Likewise Stephen Parnes’s “The Art of Passover” — not a Haggadah, but yet another coffee-table type book of photos of Judaica. I don’t know anyone under sixty who buys books like this – not for themselves, anyway – but it, too, is pretty to look at.
And of course, most American Jews have neither the interest nor the aptitude to DJ their own Passover Seders. I suspect Maxwell House is doing just fine, thank you.
But compare this rather thin crop with some of the more interesting supplements, PDFs, and other tools available this year.
“A Growing Haggadah,” assembled by Rabbi Mark Hurvitz and Avigail Hurvitz-Prinz and available at davka.org, for example, is like a snapshot of a certain kind of committed, educated, engaged Judaism that still thrives today, demographic trends be damned.
The “Growing Haggadah” is the opposite of the Haggadah-as-pretty-artefact – in fact, it’s not pretty at all, just a long PDF filled with bad design and really good ideas. Here are the historic evolutions of the Seder, the difference between chametz and kitniyot, the Four Questions translated into Japanese and Russian (who’s the “simple son” now?), word-searches for kids, and even a handy reinterpretation of the four children in diagrammatic form with axes of ignorance and apathy.
God help anyone at a Seder where the “Growing Haggadah” is read in its entirety – it’ll grow the Seder to uninhabitable length. But as a resource, the Growing Haggadah is worth a thousand prettily-printed picture books. While it lacks the complete traditional liturgy, you can download that easily from the web anyway. And what it contains is just a boatload of good ideas and sincere grappling with the questions of the Seder, from spiritual to political to cultural and back again.

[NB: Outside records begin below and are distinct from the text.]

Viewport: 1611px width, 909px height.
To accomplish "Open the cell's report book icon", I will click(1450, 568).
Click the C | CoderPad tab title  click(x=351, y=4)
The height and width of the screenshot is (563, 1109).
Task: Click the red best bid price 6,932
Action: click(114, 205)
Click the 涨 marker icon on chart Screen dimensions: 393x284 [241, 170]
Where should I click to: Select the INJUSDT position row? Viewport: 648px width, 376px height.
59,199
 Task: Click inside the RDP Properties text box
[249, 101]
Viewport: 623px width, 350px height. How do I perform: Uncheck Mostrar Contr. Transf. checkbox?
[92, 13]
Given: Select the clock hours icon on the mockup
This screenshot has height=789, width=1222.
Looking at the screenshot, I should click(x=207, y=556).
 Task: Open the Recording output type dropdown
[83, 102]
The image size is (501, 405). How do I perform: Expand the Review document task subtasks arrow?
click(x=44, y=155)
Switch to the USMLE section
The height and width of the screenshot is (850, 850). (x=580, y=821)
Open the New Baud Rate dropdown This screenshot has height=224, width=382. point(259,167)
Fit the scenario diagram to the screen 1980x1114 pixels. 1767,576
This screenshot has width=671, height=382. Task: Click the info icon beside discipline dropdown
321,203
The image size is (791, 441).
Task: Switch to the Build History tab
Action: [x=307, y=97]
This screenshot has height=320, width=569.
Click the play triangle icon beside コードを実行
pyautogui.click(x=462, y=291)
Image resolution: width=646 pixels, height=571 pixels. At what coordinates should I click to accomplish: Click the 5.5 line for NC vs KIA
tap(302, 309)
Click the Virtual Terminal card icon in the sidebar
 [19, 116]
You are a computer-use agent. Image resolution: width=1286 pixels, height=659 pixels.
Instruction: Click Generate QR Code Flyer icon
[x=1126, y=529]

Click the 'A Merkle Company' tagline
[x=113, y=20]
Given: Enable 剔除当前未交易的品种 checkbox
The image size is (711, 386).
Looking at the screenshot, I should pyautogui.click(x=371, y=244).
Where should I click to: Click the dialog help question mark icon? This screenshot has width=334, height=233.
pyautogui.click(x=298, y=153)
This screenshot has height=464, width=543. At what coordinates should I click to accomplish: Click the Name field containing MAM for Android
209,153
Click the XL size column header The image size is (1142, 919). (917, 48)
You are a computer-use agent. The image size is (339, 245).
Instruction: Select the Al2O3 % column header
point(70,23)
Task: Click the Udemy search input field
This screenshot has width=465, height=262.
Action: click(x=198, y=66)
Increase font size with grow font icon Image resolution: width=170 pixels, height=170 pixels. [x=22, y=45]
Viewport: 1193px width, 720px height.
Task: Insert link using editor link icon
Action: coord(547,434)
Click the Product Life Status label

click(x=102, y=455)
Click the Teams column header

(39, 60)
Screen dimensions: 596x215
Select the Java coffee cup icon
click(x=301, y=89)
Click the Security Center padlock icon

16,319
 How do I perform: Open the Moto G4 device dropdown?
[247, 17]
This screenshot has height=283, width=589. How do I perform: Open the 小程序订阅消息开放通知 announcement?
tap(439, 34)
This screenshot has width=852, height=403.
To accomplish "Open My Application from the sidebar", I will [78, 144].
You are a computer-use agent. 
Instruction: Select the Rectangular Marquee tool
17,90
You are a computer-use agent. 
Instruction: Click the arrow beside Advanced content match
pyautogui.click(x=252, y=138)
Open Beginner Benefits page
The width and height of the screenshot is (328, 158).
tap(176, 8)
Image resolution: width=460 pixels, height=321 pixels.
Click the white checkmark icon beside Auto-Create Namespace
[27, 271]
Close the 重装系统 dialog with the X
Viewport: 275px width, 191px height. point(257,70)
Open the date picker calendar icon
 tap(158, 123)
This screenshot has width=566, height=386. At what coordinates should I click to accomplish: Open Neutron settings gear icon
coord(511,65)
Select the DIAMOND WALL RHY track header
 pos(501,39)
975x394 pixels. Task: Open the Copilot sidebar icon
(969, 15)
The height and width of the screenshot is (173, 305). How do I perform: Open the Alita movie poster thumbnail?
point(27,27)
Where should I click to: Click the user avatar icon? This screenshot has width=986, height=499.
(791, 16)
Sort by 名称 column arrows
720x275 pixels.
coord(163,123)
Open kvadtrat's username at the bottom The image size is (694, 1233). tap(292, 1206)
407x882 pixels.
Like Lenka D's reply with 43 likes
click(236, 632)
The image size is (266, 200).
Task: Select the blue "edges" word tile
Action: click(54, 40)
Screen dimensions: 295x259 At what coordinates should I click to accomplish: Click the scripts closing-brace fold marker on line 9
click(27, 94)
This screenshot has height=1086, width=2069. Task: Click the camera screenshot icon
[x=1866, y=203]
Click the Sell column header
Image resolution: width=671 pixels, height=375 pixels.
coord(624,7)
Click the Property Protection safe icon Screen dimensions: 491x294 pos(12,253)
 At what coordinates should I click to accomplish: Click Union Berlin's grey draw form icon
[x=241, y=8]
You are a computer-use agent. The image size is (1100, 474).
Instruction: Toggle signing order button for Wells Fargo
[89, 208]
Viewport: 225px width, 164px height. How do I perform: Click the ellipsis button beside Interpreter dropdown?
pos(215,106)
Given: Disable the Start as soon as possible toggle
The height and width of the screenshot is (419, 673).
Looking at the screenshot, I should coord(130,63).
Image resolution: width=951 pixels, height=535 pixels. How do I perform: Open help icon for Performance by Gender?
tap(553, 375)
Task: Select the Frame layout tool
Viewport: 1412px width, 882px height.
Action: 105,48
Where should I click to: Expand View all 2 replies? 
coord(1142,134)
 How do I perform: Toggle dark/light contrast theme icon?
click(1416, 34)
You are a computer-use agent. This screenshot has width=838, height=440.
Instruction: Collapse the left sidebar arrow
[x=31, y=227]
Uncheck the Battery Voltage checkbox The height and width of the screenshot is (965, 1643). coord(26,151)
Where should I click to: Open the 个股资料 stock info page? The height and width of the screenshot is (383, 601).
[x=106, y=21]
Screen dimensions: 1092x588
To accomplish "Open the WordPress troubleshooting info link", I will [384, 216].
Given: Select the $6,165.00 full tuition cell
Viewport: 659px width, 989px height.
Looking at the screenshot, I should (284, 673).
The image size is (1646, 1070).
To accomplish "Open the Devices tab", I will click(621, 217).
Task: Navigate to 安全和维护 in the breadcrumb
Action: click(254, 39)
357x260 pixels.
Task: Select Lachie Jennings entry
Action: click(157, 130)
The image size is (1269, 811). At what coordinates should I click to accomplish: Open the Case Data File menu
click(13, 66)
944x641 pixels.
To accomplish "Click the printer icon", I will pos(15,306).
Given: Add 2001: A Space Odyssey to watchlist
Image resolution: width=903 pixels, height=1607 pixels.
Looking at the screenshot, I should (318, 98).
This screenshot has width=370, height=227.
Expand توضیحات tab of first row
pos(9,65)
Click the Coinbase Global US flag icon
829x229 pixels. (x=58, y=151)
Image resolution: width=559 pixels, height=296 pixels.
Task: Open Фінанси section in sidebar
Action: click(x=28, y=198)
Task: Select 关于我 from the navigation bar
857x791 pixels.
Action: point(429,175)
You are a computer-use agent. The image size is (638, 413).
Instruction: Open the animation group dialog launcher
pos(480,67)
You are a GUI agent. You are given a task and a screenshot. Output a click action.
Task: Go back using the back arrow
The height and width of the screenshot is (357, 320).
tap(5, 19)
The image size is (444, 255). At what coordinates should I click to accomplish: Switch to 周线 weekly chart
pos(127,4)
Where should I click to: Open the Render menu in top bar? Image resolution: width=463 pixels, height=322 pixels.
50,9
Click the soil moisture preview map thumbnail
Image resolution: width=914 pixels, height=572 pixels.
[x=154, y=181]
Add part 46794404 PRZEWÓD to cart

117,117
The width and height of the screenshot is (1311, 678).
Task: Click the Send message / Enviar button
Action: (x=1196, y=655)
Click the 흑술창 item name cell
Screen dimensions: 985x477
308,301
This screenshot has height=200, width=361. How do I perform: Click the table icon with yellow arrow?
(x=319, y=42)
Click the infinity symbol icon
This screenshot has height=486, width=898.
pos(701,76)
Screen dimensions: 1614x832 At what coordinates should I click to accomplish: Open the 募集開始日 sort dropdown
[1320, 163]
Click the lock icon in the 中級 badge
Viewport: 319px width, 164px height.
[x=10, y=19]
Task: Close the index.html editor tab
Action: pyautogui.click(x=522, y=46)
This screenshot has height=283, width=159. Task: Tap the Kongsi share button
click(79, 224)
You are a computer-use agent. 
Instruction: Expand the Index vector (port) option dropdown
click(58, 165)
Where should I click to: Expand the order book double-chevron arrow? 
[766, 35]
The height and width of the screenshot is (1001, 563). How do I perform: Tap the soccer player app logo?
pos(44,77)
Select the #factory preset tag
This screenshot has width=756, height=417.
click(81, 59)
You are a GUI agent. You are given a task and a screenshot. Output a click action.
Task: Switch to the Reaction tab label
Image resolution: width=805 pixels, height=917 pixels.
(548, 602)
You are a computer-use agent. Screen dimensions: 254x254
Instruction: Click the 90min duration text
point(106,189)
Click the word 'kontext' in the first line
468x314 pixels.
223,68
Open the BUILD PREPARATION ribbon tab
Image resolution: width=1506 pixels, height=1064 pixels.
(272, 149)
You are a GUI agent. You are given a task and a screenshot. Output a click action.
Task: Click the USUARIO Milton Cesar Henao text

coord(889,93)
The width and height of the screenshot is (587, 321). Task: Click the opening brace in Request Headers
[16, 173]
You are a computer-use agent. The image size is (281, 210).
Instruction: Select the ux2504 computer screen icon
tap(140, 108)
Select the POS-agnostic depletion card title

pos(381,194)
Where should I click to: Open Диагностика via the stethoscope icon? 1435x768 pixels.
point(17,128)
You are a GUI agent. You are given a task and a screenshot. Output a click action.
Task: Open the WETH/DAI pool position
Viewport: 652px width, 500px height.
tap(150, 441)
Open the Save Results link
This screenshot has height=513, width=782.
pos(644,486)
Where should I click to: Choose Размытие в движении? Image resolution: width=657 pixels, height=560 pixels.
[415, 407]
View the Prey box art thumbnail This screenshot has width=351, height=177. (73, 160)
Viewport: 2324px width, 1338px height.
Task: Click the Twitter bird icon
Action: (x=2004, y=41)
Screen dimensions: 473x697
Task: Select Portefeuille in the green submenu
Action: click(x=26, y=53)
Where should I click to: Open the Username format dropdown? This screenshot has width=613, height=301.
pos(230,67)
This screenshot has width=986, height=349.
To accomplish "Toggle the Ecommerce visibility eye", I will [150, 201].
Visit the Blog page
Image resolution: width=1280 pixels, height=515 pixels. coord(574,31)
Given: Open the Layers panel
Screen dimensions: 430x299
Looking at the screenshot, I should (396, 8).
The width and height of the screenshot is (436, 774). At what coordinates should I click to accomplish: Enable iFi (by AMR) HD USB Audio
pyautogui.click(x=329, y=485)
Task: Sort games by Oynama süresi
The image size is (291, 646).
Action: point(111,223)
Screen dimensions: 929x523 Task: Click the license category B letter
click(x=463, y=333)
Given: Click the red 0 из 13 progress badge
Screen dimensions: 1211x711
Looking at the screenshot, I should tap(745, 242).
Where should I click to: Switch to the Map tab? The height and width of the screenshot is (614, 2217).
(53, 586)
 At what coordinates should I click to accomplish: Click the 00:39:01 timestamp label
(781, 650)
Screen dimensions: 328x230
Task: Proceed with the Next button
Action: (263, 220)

And then there are the many (dozens?) of Haggadah supplements out there.
The American Jewish World Service has put out a 36-page quasi-Haggadah that is equal parts social justice sermon and AJWS fundraising. Entitled “Next Year in a More Just World: A Global Justice Haggadah,” the free PDF is less a stand-alone document and more a useful supplement to steer conversations away from smiting and burning anger, and toward more relevant and more timely topics of freedom and justice. Featuring contributions from A-listers including Supreme Court Justice Ruth Bader Ginsberg and JTS Chancellor Arnold Eisen, and photographs of smiling AJWS grantees from across the Global South, “Next Year” definitely feels, first and foremost, like a development tool.
But I think it’s worth sifting through the self-serving parts because there is some really good stuff here. To choose but one example, did you know that 795 million people are dealing with chronic hunger right now? That fact can certainly give a different cast to the Seder’s invitation of “let all who are hungry come and eat.”
Likewise the small supplement from HIAS, the Hebrew Immigrant Aid Society, linking Passover to the refugee crisis. Or Rabbi Arthur Waskow’s “Four Fragments,” which often reads like a Bernie Sanders stump speech, calling out the 1% and spilling a drop of wine not for the traditional ten plagues but for the ten plagues corporate greed has brought about today. Or contributions floating around on haggadot.com, Ritual Well, the Velveteen Rabbi, and personal blogs (one friend sent me some kavvanot – intentions – by Trisha Arlin, for example, including an interpretation of the sandwich as ‘the food that holds a grudge.’)
So, while at first I bemoaned the shorter than usual stack of new Haggadahs this year, eventually I realized I was looking in the wrong place. I was the child who didn’t know how to ask the question. Because today, the question is no longer “what pricey print volumes have been published this year?” and more “where is innovation happening, and what does it look like?” And if you know where to look, there’s more than enough to say Dayenu.
Jay Michaelson is a contributing editor of the Forward.